Rows on where targets show up —
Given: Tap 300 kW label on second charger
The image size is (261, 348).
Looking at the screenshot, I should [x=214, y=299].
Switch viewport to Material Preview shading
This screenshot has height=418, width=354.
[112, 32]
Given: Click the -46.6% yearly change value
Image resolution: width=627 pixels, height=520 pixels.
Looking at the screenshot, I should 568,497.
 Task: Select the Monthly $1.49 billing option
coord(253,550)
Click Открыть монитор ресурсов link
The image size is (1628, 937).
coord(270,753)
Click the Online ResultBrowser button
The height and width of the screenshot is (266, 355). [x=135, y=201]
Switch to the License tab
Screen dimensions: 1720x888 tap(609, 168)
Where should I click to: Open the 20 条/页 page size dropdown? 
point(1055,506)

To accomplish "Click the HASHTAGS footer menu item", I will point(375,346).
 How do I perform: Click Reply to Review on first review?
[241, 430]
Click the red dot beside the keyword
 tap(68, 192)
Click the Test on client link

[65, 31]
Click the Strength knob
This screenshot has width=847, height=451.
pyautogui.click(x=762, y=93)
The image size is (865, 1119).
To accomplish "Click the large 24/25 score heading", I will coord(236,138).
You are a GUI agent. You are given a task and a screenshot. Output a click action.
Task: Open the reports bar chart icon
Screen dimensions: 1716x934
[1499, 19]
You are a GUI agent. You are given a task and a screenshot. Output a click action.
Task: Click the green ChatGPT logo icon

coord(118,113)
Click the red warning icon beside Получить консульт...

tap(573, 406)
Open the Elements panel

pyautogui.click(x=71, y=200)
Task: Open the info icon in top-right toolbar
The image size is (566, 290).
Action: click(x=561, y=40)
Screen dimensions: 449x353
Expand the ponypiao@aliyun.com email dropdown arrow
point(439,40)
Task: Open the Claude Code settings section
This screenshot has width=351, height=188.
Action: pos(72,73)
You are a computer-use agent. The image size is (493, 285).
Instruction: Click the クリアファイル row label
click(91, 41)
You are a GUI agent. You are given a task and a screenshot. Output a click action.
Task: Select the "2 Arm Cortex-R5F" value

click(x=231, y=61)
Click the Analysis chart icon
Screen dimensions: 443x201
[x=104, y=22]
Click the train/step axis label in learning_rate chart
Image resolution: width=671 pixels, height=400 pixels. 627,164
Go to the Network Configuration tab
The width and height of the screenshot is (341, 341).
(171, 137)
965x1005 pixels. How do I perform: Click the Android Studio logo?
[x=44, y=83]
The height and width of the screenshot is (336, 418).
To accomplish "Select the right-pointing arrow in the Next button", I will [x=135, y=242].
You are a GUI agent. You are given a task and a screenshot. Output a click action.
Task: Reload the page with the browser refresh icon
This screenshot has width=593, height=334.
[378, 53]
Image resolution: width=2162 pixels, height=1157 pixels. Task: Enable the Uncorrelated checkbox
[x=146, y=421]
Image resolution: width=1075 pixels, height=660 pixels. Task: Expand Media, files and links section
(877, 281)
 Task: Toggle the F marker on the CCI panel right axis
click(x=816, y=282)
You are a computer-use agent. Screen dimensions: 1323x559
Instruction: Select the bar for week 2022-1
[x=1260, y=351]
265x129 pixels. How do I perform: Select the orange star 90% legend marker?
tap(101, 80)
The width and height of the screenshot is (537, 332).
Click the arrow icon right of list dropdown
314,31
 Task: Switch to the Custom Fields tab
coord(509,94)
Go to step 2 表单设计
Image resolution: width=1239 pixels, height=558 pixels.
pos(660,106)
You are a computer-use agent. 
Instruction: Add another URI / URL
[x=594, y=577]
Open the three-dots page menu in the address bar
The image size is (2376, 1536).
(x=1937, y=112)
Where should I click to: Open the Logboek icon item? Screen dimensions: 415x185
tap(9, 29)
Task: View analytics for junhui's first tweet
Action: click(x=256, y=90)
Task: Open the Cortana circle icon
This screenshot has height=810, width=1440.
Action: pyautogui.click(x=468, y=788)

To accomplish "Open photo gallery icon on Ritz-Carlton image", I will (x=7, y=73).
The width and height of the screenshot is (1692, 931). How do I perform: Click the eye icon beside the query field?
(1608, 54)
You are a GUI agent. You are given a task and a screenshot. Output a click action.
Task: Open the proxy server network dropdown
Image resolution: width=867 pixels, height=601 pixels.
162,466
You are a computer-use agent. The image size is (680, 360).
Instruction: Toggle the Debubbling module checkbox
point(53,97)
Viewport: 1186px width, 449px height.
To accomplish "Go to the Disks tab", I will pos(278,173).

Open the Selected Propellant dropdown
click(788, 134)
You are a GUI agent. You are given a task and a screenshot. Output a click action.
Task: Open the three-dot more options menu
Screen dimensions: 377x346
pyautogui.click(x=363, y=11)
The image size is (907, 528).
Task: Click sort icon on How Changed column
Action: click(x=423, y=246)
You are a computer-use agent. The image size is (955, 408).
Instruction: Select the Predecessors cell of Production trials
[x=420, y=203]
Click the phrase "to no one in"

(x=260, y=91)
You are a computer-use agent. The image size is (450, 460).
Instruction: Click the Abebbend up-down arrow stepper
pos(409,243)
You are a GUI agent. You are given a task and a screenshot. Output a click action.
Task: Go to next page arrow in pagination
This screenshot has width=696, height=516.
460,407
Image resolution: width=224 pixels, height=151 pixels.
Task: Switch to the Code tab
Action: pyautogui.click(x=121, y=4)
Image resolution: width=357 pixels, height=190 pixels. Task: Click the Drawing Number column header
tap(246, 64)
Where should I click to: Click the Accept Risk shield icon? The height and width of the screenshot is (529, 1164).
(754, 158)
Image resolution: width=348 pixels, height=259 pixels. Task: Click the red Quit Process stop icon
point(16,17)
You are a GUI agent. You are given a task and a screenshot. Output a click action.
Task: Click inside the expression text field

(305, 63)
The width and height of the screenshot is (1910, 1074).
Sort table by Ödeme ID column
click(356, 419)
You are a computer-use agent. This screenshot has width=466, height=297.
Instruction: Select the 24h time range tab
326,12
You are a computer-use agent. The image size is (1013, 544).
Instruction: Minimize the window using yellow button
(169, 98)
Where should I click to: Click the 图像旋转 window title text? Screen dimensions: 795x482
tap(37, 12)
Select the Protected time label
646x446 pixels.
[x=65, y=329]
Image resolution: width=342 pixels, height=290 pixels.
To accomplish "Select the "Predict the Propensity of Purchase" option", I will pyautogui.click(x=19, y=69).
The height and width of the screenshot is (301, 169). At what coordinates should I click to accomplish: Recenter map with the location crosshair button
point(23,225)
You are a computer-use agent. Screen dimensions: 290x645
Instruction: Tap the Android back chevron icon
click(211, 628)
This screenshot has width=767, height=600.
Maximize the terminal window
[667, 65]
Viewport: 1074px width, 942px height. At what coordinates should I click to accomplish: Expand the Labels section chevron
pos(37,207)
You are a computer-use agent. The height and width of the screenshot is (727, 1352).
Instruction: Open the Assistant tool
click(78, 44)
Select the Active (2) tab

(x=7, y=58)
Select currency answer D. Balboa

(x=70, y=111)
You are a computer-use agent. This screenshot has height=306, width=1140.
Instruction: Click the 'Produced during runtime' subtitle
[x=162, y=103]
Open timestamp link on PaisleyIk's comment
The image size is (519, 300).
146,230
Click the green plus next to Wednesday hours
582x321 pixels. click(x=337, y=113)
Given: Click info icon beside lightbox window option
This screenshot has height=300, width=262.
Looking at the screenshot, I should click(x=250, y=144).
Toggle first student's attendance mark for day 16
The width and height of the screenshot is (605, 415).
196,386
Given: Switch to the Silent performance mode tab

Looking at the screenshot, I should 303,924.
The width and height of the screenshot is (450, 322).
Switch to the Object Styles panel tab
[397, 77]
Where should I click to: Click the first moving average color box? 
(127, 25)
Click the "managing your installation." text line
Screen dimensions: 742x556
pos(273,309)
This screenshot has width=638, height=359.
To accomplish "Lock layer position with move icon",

SET TASK — Copy the listing from the line with "How do I perform: Click Reply" to the line with "point(439,40)", swapping "Strength knob" for "Strength dial" and leaving everything else unchanged.

ANSWER TO THE TASK —
 How do I perform: Click Reply to Review on first review?
[241, 430]
Click the red dot beside the keyword
 tap(68, 192)
Click the Test on client link

[65, 31]
Click the Strength dial
This screenshot has width=847, height=451.
pyautogui.click(x=762, y=93)
The image size is (865, 1119).
To accomplish "Click the large 24/25 score heading", I will coord(236,138).
You are a GUI agent. You are given a task and a screenshot. Output a click action.
Task: Open the reports bar chart icon
Screen dimensions: 1716x934
[1499, 19]
You are a GUI agent. You are given a task and a screenshot. Output a click action.
Task: Click the green ChatGPT logo icon

coord(118,113)
Click the red warning icon beside Получить консульт...

tap(573, 406)
Open the Elements panel

pyautogui.click(x=71, y=200)
Task: Open the info icon in top-right toolbar
The image size is (566, 290).
Action: click(x=561, y=40)
Screen dimensions: 449x353
Expand the ponypiao@aliyun.com email dropdown arrow
point(439,40)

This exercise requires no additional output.